Он купил мрамор в Париже, всего за 400 рублей. Я, уже прощаясь, из прихожей опять входил в комнаты, чтобы взглянуть на нее. Эта чудесная улыбка, -- не губ, а всего лица. -- которая характерна для египтян и им одним была присуща во всем древнем и новом мире, проступала в удивительном мраморе так экспрессивно, как я не видал ни в одном музее у нас, в Германии или в Италии. И где, бывало, мы ни встретимся, -- перебросимся:
-- А египтянка-то?
-- Да!..
Еще он показывал какой-то шкаф, в котором, чтобы описать все ящички, инкрустации и смысл их, надо писать диссертацию. Как "щит Ахилла" в Илиаде, занявший описанием чуть не целую песнь Илиады.
И потом он вынимал картоны с рисунками, объяснял историю покупок и происхождение купленных вещей. И тихим баском речь его лилась... как в хорошей обедне нескончаемая "Херувимская". Он жил перед рисунками, поэтизировал, мечтал, объяснял, сравнивал... И больше всего надеялся: "вперед", "еще"!
"Когда же ты остановишься?" -- думалось.
И вдруг кончилось все!
"Широка ты, Русская земля, что рождаешь широкое и разнообразное и благодатное". Мысль о шири приходила при взгляде на этого русского человека. По стану и фигуре, по домовитости, по "рассыпчатости", по "старожительству" в мире искусств, его хотелось назвать Фамусовым художественных кружков, который везде "как у себя дома" и у него все "как у себя дома", без формы и принуждения. Но уже прожили десятилетия, прошел век: и в широкий халат Фамусова вошел просвещенный европейский человек и весь зажегся инициативою и творчеством. Только старая русская повадка, хочется сказать -- московская повадка, сохранилась у него. "Вот и те же часы, и та же гостиная, и старая мебель". Но все позолотилось новым вкусом, просвещением, необозримыми учеными сведениями
Хорошая порода... хорошая старая порода... Смерть, как ты смела разбить этот старый драгоценный мрамор!

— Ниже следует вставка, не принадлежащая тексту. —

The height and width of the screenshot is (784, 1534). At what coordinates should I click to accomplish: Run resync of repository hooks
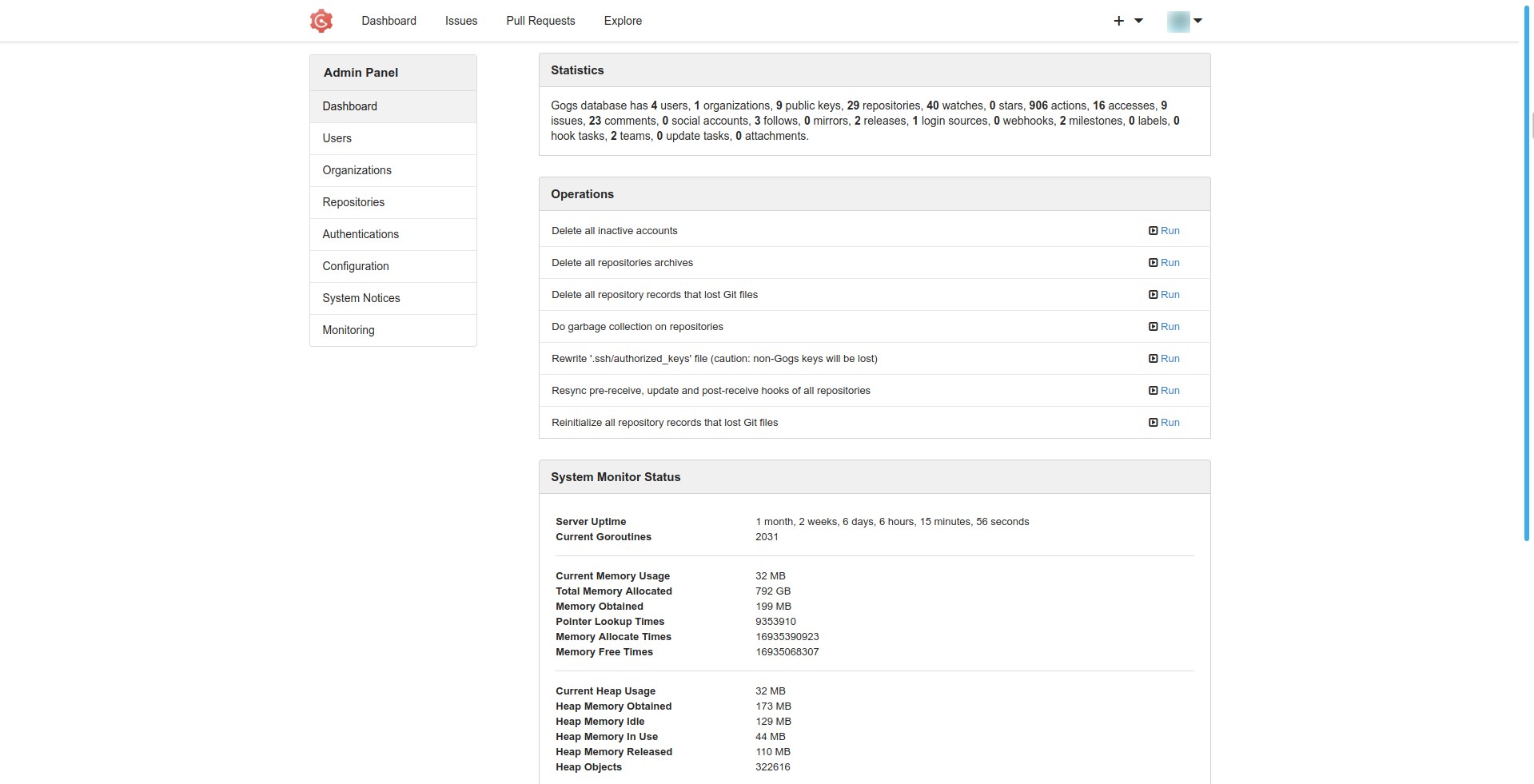1164,391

Ужасно. И непоправимо. Теперь везде похолодеет, где он бывал. И долго-долго, когда речь беседующих прервется и никто не сумеет завязать ее вновь, когда гостям станет скучно, когда почувствуется в гостиной холод, гости подумают молча:
-- Это оттого, что с нами нет Сергея Сергеевича Боткина. Мир тебе, истинно прекрасный и добрый русский человек!